You make a change. It doesn't fix it.
You change it back. The code now works.
The code now ~~works~~ breaks in a new way.
the real fix was the journey, the destination never mattered
xkcd 242 obviously

I feel called out. I'm not sure which way I'd go.
Get somebody else to pull it.
For science.
Me playing point and click games
The absolute worst thing that can happen is if it suddenly starts working without doing anything
Sweet, push to production.
But sometimes it works, or throws a different error ...
And a different error means progress!
you have to check if you are dealing with a bug or with a ghost
When it does a different crazy thing every time and you have no idea why, it means you're a genius and have created life.
Or you’re coding in C.
Actually tru. Damn preprocessors.
The error message goes stale when it's been sitting for a while. I need to see a fresh one.
Code doesn't work; don't know why.
Code works; don't know why.
Cargo Cult Programming is bad.
This is just how you use Visual Studio
The usual for me is that I flip back over to my editor and hit ctrl+save, cause heaven forbid I ever remember to do that before running.
I have no regrets from setting my editor to save-on-blur
When your Makefile is so fucked up that you have to run it multiple times to get everything to build and link properly.
You jest but “wait and retry” is such a powerful tool in my DevOps toolbox. First thing I tell junior engineers when they run across anything weird
Honestly, in DevOpS, when you’re running stuff in a GitHub Action/Azure DevOps Pipeline/Jenkins, yeah… sometimes a run will fail for no obvious reason.
And then work the next time (and the next 100+ times after that) when you haven’t changed a damn thing.
"Maybe if we ignore the problem, it will go away"
The first one is to warm up the engine. Like getting your car ignition to kick over in the winter
and sometimes that's exactly what's needed. Services wake up, connections get established and then when you try again things are up and it works.
sometimes it needs to warm up.. or cool down
Just making sure that the write buffer was flushed or something.
Running the code again is fast and requires no thinking.
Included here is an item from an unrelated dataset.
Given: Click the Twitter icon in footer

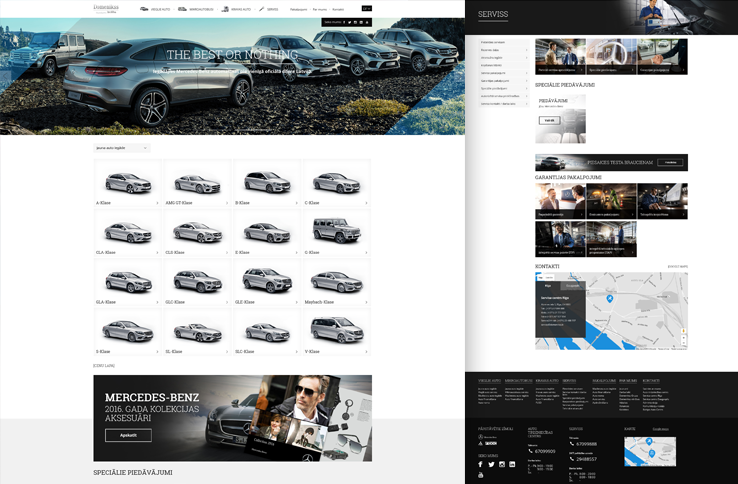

Finding the problem is slow and requires a lot of thinking.
It's worth looking under the light-post in case your keys somehow rolled there. Just not for long.
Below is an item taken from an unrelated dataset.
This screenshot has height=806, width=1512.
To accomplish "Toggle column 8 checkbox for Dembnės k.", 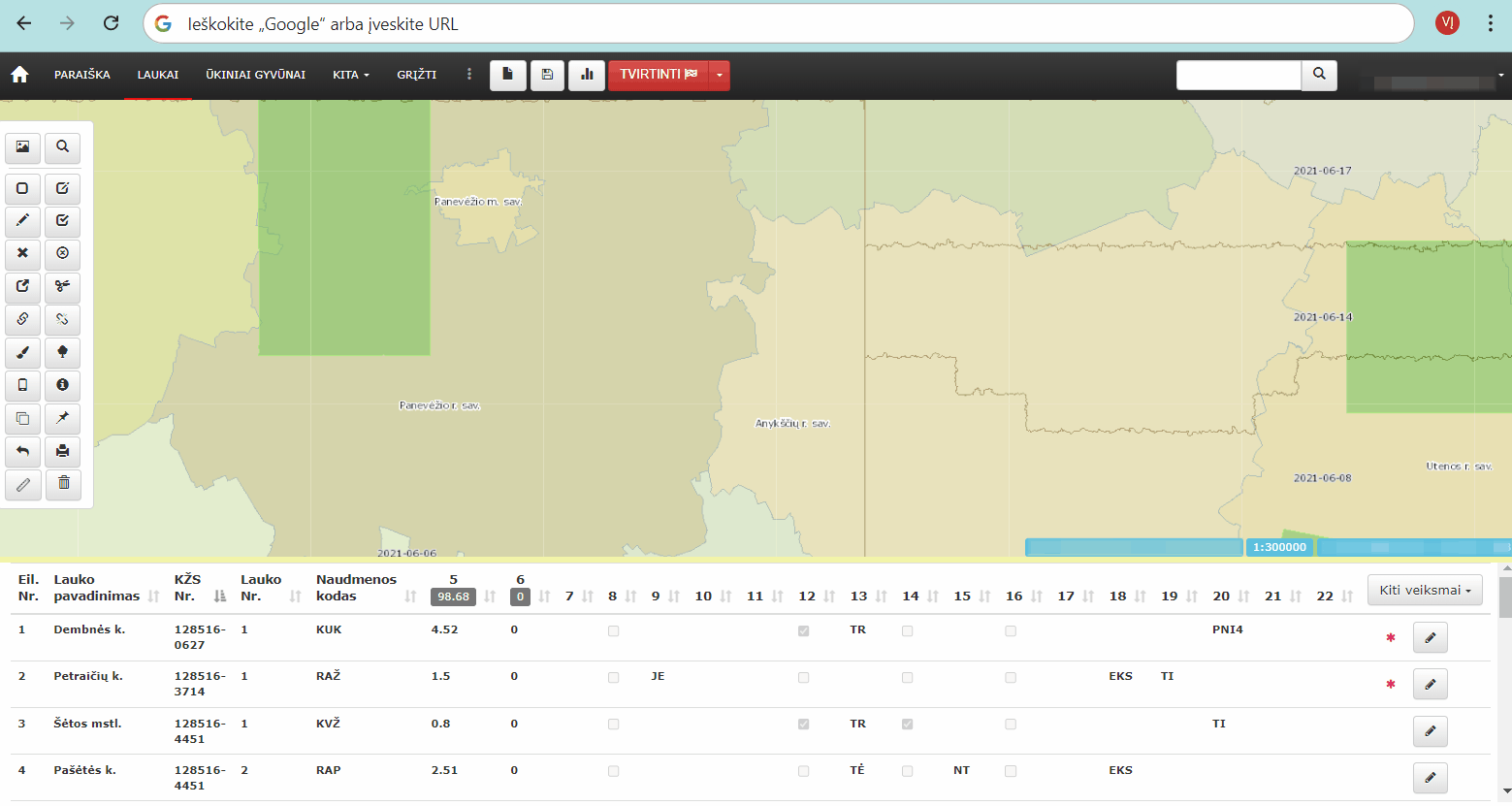I will pyautogui.click(x=613, y=631).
This would be more mockable if it didn't often WORK.
You know, youve gotta give your computer some warmup.
Computer needs practice to get program right.
gotta rule out cosimc rays flipping a bit or two
Not sure which is worse. When you know you changed nothing and it inexplicably starts|stops working compared to yesterday
Far worse, and this applies to more than programming. If something is broken, I want it to be consistent. Don't fix yourself, or sort of work but have a different effect. Break, and give me something to figure out, damn it.
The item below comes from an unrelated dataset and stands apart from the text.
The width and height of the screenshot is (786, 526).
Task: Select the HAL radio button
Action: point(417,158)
And run it with the debugger.
Or the code you are working on is calling a system that is currently unreliable which you cannot be responsible for.
Fuck test automation, it's a fucking trap get out of it as soon as you can
Fuck test automation, it’s a fucking trap get out of it as soon as you can
lol.
Meanwhile, the org I work at has no test automation, so things that should be trivial require hours of tedious, error-prone, manual testing. Also they break stuff and don't find out until after it's merged.
This post has appeared in multiple places. It's useful , but it ruins the development career potential of people that stick with it, because any subsequent job application just sees "TESTER" and not "DEVELOPER" and bars you from changing specialization.
I've known several people who moved from QA and testing to developer roles, but usually as an internal transfer.
Most recruiters and management don't know shit about fuck when it comes to technical details, so it's not surprising a lot of them think "Oh the guy who knows how software works and how to handle edge cases? No, we don't want him"
moved from QA and testing to developer roles, but usually as an internal transfer.
yeah. My current company botched mine.